In deep sub-micron integrated circuit technology, an embedded static random access memory (SRAM) device has become a popular storage unit of high speed communication, image processing and system-on-chip (SOC) products. For example, a fin transistor, such as a fin field-effect transistor (FinFET), is introduced to replace a planar transistor and is used to form a SRAM device. The fin transistor has a channel (referred to as a fin channel) associated with a top surface and opposite sidewalls. The fin channel has a total channel width defined by the top surface and the opposite sidewalls.
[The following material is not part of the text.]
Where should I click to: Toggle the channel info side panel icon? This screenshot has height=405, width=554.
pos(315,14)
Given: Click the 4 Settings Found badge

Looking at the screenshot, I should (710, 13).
In advanced technology nodes, such as 20 nm or beyond, a FinFET is advantageous to the planar transistor because of its lower leakage.
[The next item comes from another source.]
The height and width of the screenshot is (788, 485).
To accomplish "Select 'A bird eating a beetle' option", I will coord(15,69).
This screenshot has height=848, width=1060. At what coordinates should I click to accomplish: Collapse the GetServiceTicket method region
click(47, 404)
However, SRAM devices formed by FinFETs face the increasing demanding requirement of reducing power consumption and increasing speed. For example, in SOC applications, to reduce power consumption, when in a sleep mode or a low-power mode, the operation voltage of logic circuits can be reduced or turned off to save power. However, in such SOC applications, the processor (e.g., a central computing unit (CPU), a mobile accelerated processing unit (APU)) may remain operating in the sleep mode and need to access level-1 (L1) cache memories (e.g., an L1 data cache memory, an L1 instruction cache memory). Thus, the operation voltage of SRAM devices used in the L1 cache SRAM devices may affect the operation voltage of the processor and the overall power consumption. However, reduction in the operation voltage of the SRAM devices may result in an SRAM cell stability concern. Furthermore, tuning threshold voltages of FinFETs of the SRAM cells may be challenging. The thinner channel region of the FinFET leads to less channel dopant sensitivity, which limits the threshold voltage tuning range. While higher threshold voltages may be achieved by doping the channel region of the FinFET heavily, such heavy doping may dramatically degrade the threshold voltage mismatch performance between pair transistors in an SRAM cell, increase the leakage, and lead to worse device variation as well as failures in low voltage operations.
Therefore, it is desired to have a new structure and a method to address the above issues.